Facility Requirements

General Ventilation

Flammable chemicals may not be handled or stored in a room or facility with recirculating exhaust.

Chemical Fume Hood

All work with flammable chemicals in open systems must be done in a designated area of a laboratory inside of a properly functioning chemical fume hood.  Closed systems outside of the fume hood must be vented to a dedicated exhaust that does not recirculate.

In some cases, small quantities of flammable liquids with low toxicity (by inhalation) may be handled outside of a chemical fume hood.  Contact EHRS to request a risk assessment to determine whether this can be permitted for a specific chemical and task.

Emergency Irrigation

Emergency irrigation (safety shower, eyewash) must be accessible within a 10-second travel distance of the area where the work is performed.

Signage and Labeling

A legible manufacturer’s label including hazard information must be present on all commercial containers of flammable chemicals.

If flammable chemicals are transferred to another container for storage or to make stock solutions for later use, special labeling requirements apply.  See the “Researcher-Created Labels” section in Section IV:  Chemical Container Labeling in this CHP for a complete list of requirements.

Flammable liquids storage cabinets and refrigerators approved for flammable storage must be labeled with the words “Flammable-Keep Fire Away”.

Storage and Transport

Proper storage and transport of Flammable Chemicals must be determined by assessing all of the hazards and physical properties of the chemical. 

See Section VI:  Chemical Storage and Transportation in this CHP for a complete list of requirements.

Flammable Liquids Storage Cabinets (FLSCs)

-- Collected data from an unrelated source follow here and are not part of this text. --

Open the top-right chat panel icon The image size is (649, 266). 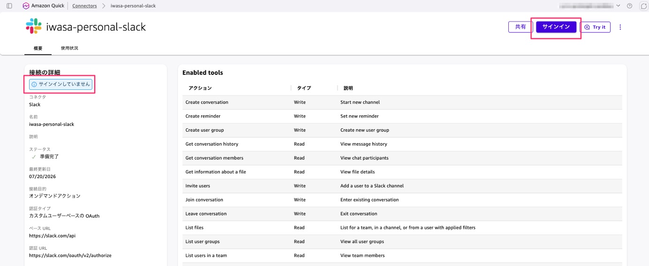point(643,6)
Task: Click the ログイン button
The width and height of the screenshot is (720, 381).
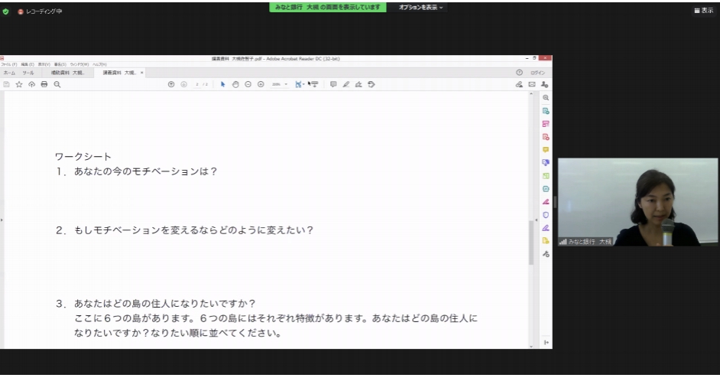Action: point(537,73)
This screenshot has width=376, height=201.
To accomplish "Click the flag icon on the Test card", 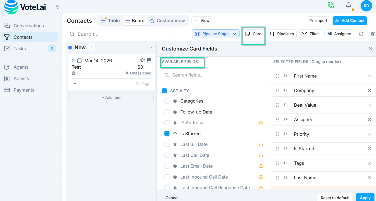I will coord(149,60).
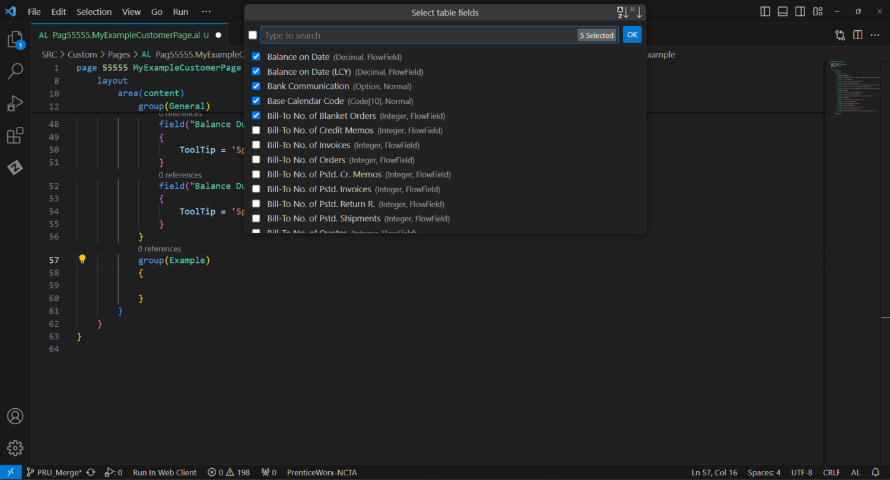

FLSCs are constructed to limit the internal temperature when exposed to fire.  In order to perform this function, the cabinet must be in good condition.  No penetrations may be made through the cabinet wall, and all bungs must be plugged or appropriately connected to exhaust.  The door to the cabinet must also be closed and latched using the original manufacturer hardware.  Doors that do not close and latch must be repaired or the cabinet must be replaced.

An acceptable FLSC:

• Meets the construction requirements of NFPA 30-4.3.3
• or is custom-built and tested in accordance with section NFPA 30-4.3.3(a)
• or meets the requirements of UL 1275

If you are unsure whether your storage location and cabinet are acceptable, contact EHRS for guidance.

General Guidance

• One or more Flammable Liquid Storage Cabinets (FLSC) are required for laboratories which store, use or handle more than 5 gallons of flammable or combustible liquids.
• The storage of flammable and combustible liquids in a laboratory, shop, or building area must be kept to the minimum needed for research and/or operations. 
• FLSC are not intended for the storage of highly toxic materials, acids, bases, compressed gases or pyrophoric chemicals.
• FLSCs must be clearly marked “Flammable Storage” or "Flammable - Keep Fire away"
• All containers of flammable liquids must be stored in a FLSC when not in use.  The following requirements apply:
• Flammable liquids storage cabinets are equipped with a grounding system that can be connected to a building ground.  If you are pouring from a container in the storage cabinet and if the container being poured to is conductive then a bonding strap should be attached between them as explained in ‘PROCEDURES TO AVOID STATIC ELECTRICITY’ found in the “Transferring” section of this SOP.
• In ChemTracker, the “Bench” location field is required for Flammable Liquids Storage Cabinets (FLSCs) in the high-rise biomedical buildings.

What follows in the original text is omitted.